Confusion on meta training/val/test split
hflserdaniel opened this issue · comments
Thanks for open-sourcing your project code!
To my understanding, this code base is largely based on DS-FSL. However, your meta training/val/test on the experiment datasets is different from the implementation in DS-FSL.
For example, in the 20-News setting, your split is:
val_classes = list(range(5)) train_classes = list(range(5, 13)) test_classes = list(range(13, 20))
but DS-FSL splits by the first-level labels:
train_classes = [] for key in label_dict.keys(): if key[:key.find('.')] in ['sci', 'rec']: train_classes.append(label_dict[key]) val_classes = [] for key in label_dict.keys(): if key[:key.find('.')] in ['comp']: val_classes.append(label_dict[key]) test_classes = [] for key in label_dict.keys(): if key[:key.find('.')] not in ['comp', 'sci', 'rec']: test_classes.append(label_dict[key])

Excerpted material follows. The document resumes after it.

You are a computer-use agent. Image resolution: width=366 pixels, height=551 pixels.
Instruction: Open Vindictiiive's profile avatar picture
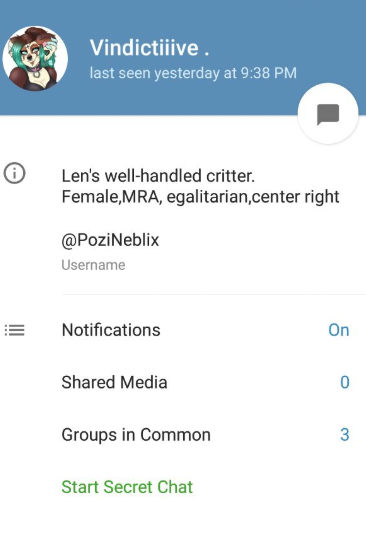tap(35, 58)
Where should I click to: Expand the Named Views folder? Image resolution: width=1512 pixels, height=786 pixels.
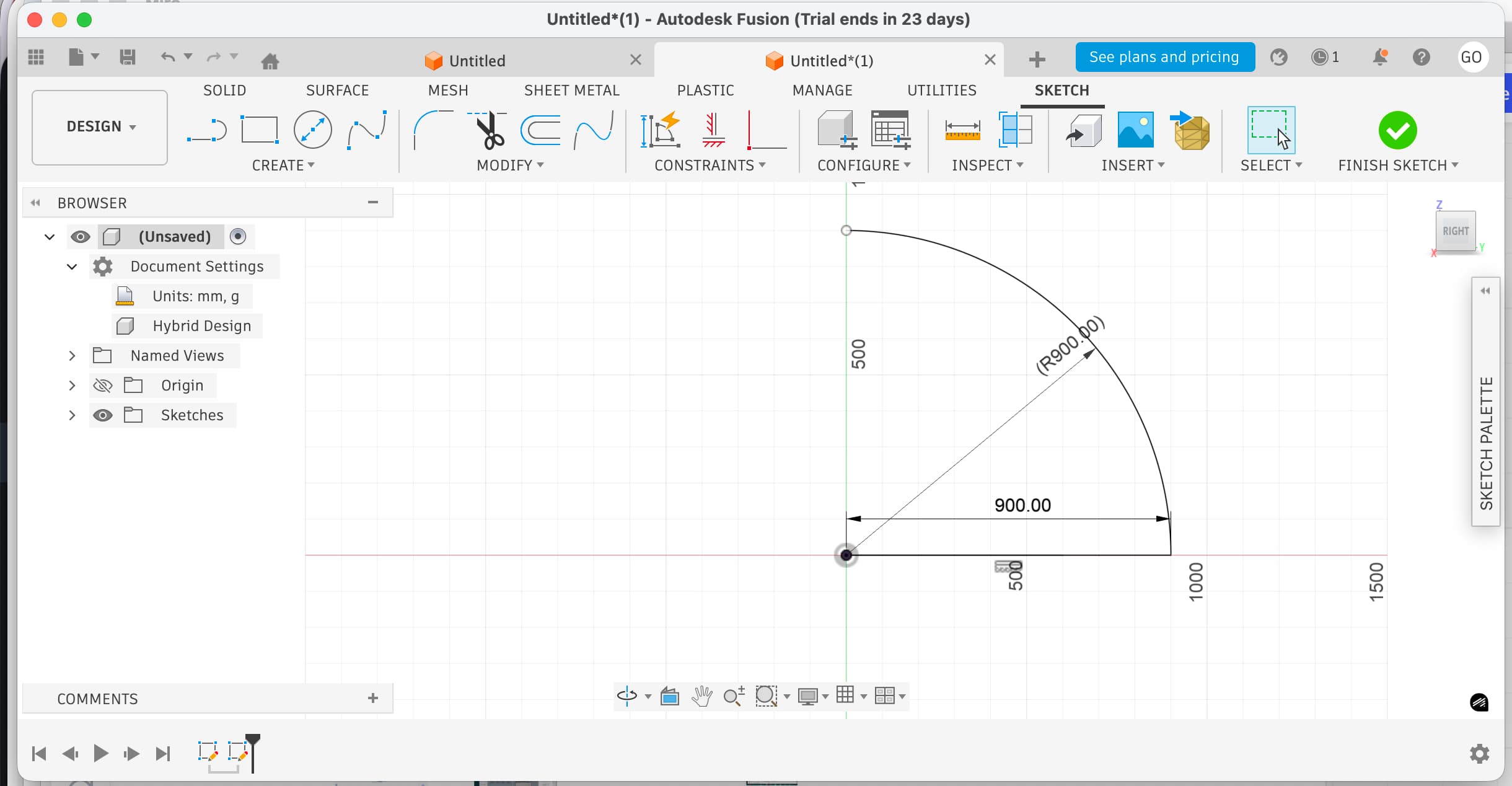72,356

I believe that different split on meta training/val/test will result in significantly different result. When your 20-News split is adopted on DS-FSL, the test accuracy is around 83.1, which is higher than your method (77.8). Similarly, there are also meta-split difference in Amazon and HuffPost.
Could you please respond to my confusion? Thanks
Thanks for your review!
You are right, different splits on meta training/val/test will result in significantly different results.
Cross-validation may be a more appropriate way to evaluate models.
We will update our code to strive for a fairer comparison.